Sob pressão, Casa Branca reforça investigação sobre tiroteio durante ação do ICE e culpa líderes locais pela crise
Governo Trump reafirma investigação em Minnesota após morte de manifestante, atribuindo críticas a líderes locais pela escalada da crise.
O governo Trump detalhou nesta segunda-feira (26/1) as investigações em curso após a morte de um manifestante durante uma operação do Serviço de Imigração e Alfândega dos Estados Unidos (ICE) em Minnesota, reafirmando que o caso está sob investigação ativa e atribuindo responsabilidade à postura de líderes locais.

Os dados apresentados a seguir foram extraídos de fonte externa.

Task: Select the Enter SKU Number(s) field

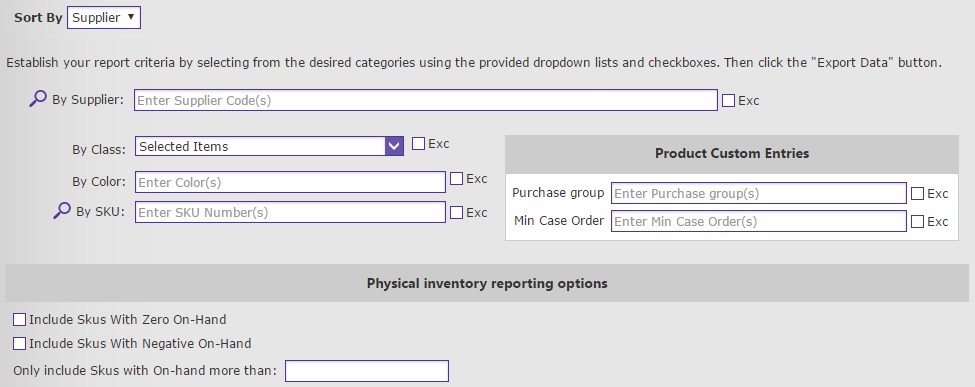Action: coord(290,212)
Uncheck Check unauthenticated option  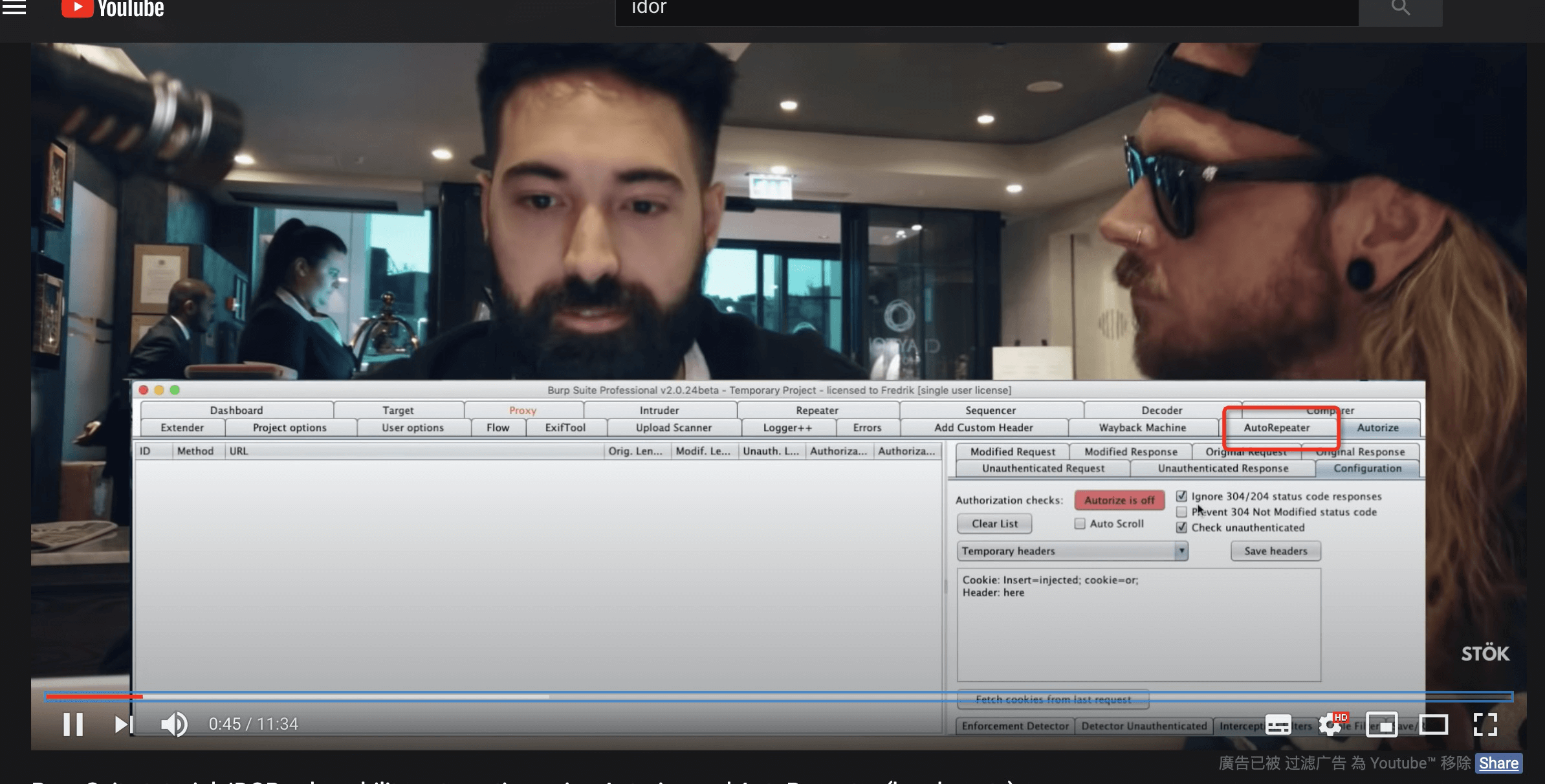click(x=1181, y=527)
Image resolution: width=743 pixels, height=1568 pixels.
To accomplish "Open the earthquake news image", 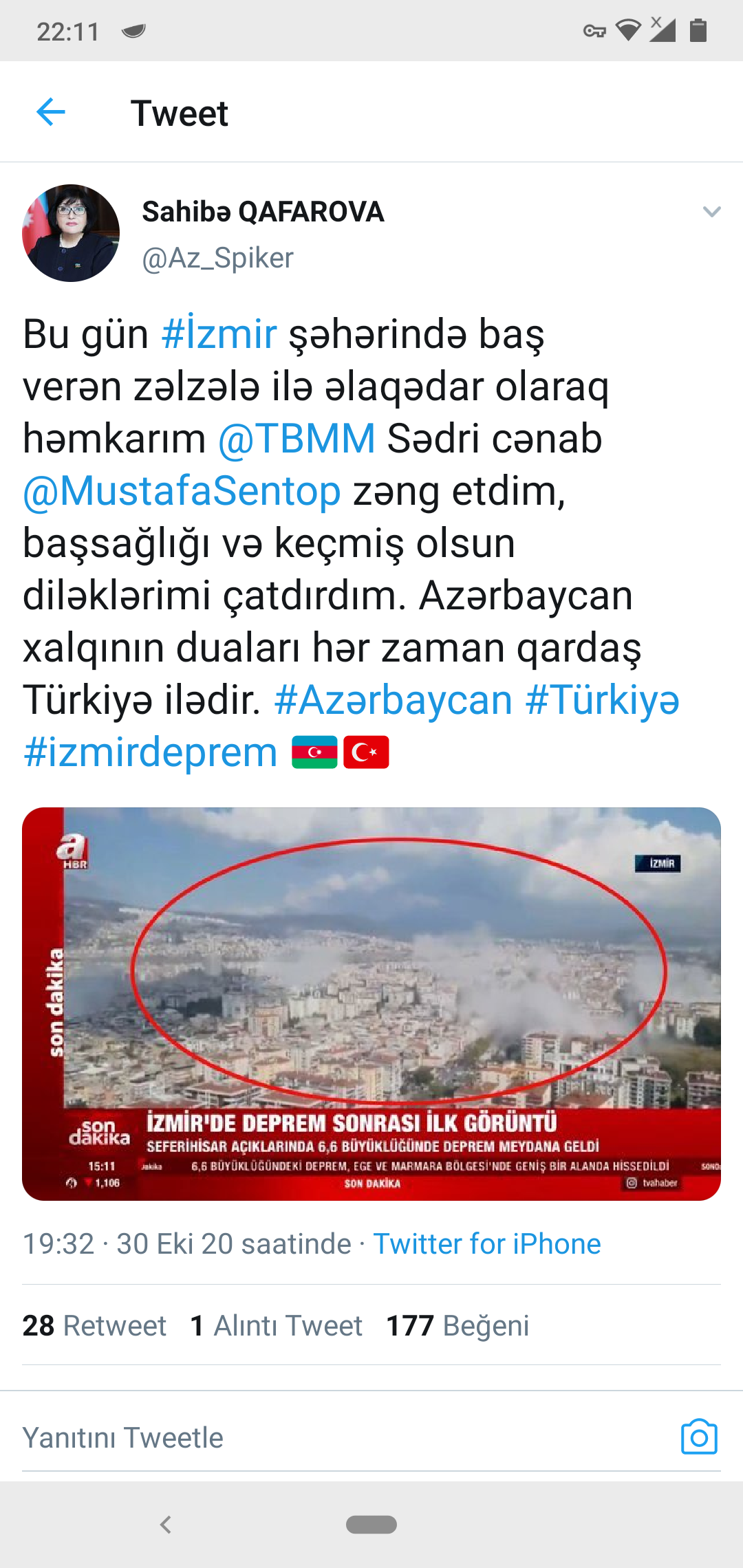I will [372, 1004].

Governo Trump e investigação sobre a morte em Minnesota
A porta-voz da Casa Branca, Karoline Leavitt, afirmou que o tiroteio que resultou na morte do manifestante está sendo apurado pelo Departamento de Segurança Interna e pelo FBI, além de uma investigação interna da Alfândega e Proteção de Fronteiras. Leavitt destacou que nem o presidente Donald Trump nem a Casa Branca desejam violência ou mortes nas ruas do país, ressaltando a preocupação tanto com agentes federais quanto com cidadãos norte-americanos afetados.

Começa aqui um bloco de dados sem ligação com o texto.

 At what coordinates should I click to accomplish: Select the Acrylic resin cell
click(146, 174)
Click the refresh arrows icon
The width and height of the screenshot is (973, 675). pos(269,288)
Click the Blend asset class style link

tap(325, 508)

Críticas à atuação de autoridades locais
Leavitt responsabilizou o governador de Minnesota, Tim Walz, e o prefeito de Minneapolis por disseminarem informações falsas e incentivarem a resistência contra as operações do ICE. Segundo ela, políticas de cidades-santuário e críticas públicas às ações federais fomentam abordagens hostis contra agentes e dificultam a execução da lei federal.
Envio do “czar da fronteira” a Minnesota
Para fortalecer as ações federais no estado, Donald Trump anunciou o envio de Tom Homan, conhecido como “czar da fronteira”, para coordenar os esforços em Minnesota. De acordo com o presidente, o governador do estado recebeu positivamente a iniciativa, que tem como objetivo identificar e deportar criminosos sob custódia, além de reduzir a criminalidade local.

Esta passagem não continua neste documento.